[Stored data entries]
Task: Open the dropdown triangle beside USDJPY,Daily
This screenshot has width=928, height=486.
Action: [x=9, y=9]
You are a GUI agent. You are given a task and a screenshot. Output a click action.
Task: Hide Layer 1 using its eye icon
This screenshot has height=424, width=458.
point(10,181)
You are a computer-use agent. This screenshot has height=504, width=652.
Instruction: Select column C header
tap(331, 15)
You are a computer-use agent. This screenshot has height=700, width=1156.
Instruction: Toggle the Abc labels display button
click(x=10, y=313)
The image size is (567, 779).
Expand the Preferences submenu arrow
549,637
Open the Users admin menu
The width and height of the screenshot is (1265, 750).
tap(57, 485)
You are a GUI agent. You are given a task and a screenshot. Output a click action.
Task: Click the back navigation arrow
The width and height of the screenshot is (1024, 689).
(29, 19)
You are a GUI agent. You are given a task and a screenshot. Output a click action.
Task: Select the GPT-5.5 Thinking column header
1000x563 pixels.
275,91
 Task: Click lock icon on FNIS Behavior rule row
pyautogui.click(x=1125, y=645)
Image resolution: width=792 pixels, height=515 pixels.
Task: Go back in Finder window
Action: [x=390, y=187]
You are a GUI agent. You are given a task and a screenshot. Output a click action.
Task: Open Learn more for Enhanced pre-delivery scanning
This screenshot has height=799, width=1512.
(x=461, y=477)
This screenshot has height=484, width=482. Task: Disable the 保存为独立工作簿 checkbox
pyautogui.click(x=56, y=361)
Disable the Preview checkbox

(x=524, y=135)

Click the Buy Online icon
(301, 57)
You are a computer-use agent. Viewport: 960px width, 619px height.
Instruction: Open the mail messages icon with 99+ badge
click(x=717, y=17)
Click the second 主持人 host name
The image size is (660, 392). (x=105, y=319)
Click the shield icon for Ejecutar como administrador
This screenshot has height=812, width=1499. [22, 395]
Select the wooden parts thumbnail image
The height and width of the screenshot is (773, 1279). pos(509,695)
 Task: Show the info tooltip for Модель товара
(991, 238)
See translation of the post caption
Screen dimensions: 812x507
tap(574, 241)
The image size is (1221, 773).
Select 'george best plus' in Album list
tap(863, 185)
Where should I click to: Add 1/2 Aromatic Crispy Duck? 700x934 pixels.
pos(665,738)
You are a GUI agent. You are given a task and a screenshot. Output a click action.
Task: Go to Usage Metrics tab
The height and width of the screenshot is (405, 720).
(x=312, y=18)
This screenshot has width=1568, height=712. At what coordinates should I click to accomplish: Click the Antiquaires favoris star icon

§ Exercise requirements:
The first line of the records and every line down to the line with "The image size is (567, 779)." must be quoted exactly; leave out all else.

§ Your solution:
Task: Open the dropdown triangle beside USDJPY,Daily
This screenshot has width=928, height=486.
Action: [x=9, y=9]
You are a GUI agent. You are given a task and a screenshot. Output a click action.
Task: Hide Layer 1 using its eye icon
This screenshot has height=424, width=458.
point(10,181)
You are a computer-use agent. This screenshot has height=504, width=652.
Instruction: Select column C header
tap(331, 15)
You are a computer-use agent. This screenshot has height=700, width=1156.
Instruction: Toggle the Abc labels display button
click(x=10, y=313)
The image size is (567, 779).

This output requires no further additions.